Begin with the line holding "Task: Click the code minimap preview" and end with the last line of the records below. Set down exactly those lines and leave out every picture.

*Source data:*
********************
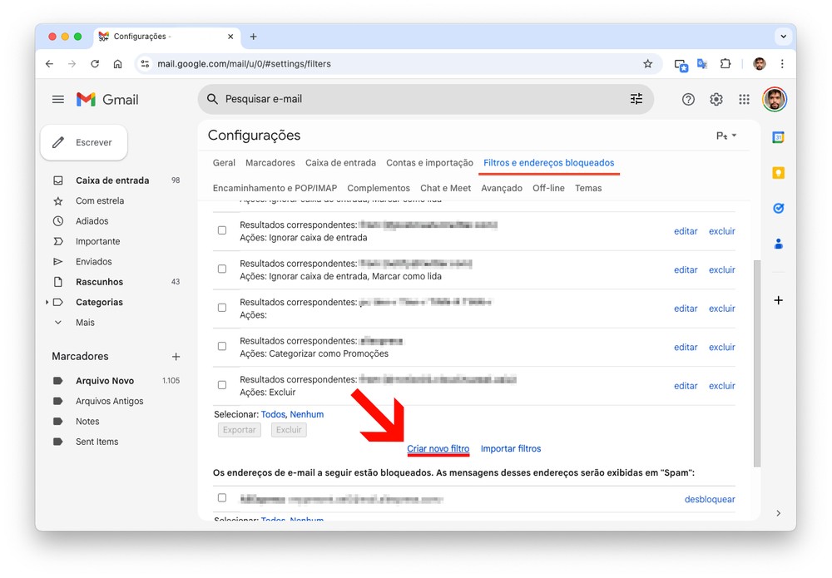The width and height of the screenshot is (832, 578).
Task: Open the Google apps grid
Action: pyautogui.click(x=744, y=100)
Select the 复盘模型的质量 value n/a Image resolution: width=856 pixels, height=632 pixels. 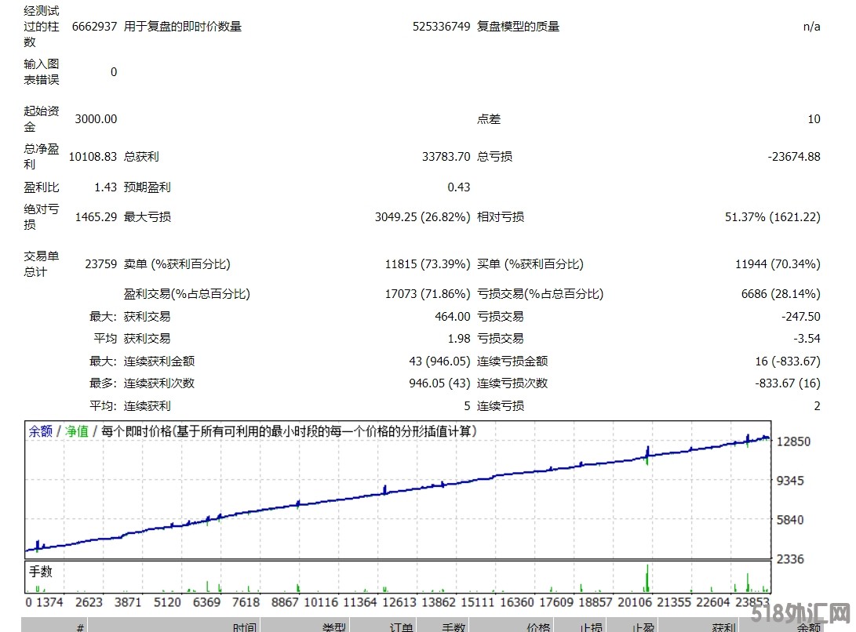click(811, 26)
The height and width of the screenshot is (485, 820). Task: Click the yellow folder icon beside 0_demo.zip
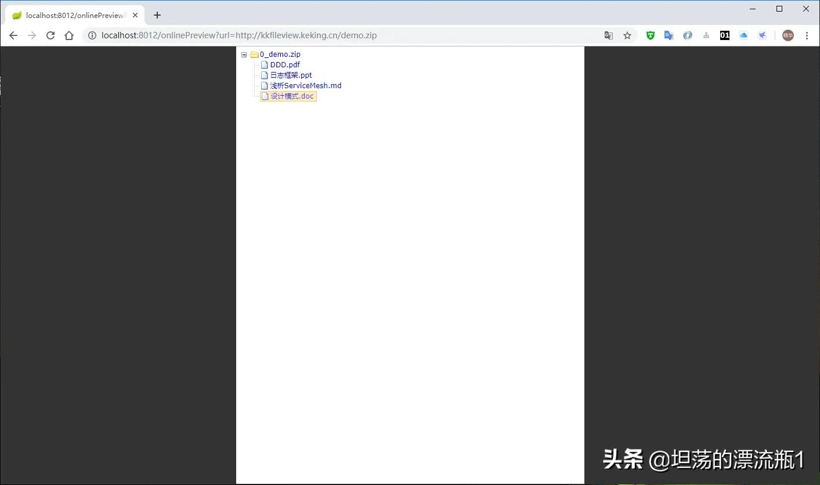[254, 54]
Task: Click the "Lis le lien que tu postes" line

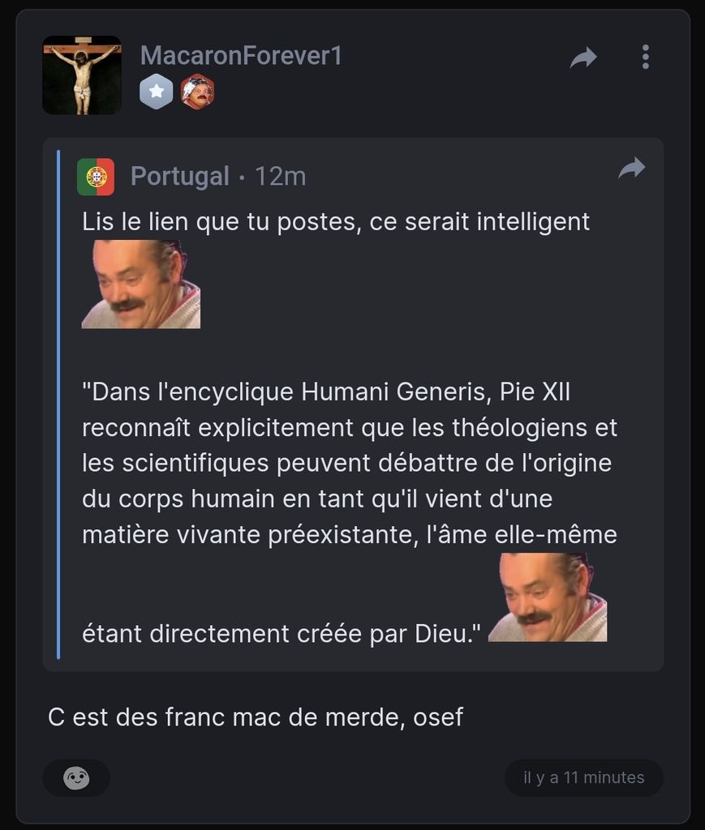Action: tap(335, 221)
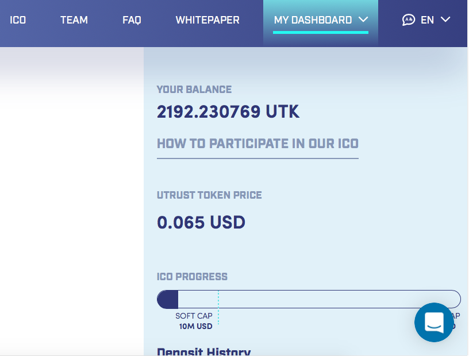Click the 2192.230769 UTK balance value

[228, 111]
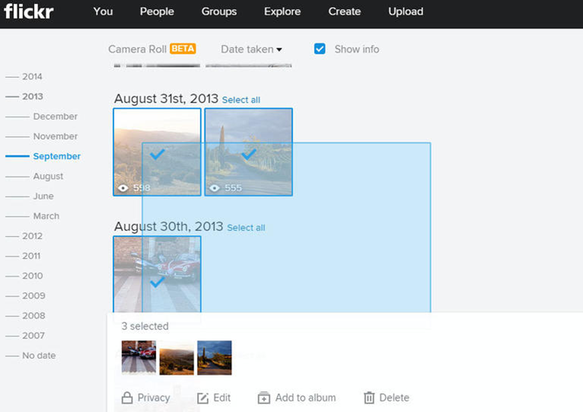Uncheck the Show info checkbox
This screenshot has width=583, height=412.
coord(319,49)
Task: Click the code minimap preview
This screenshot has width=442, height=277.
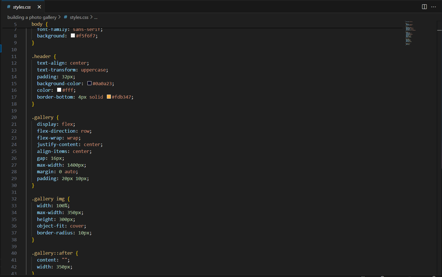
********************
*Answer space:*
Task: Click the code minimap preview
This screenshot has width=442, height=277.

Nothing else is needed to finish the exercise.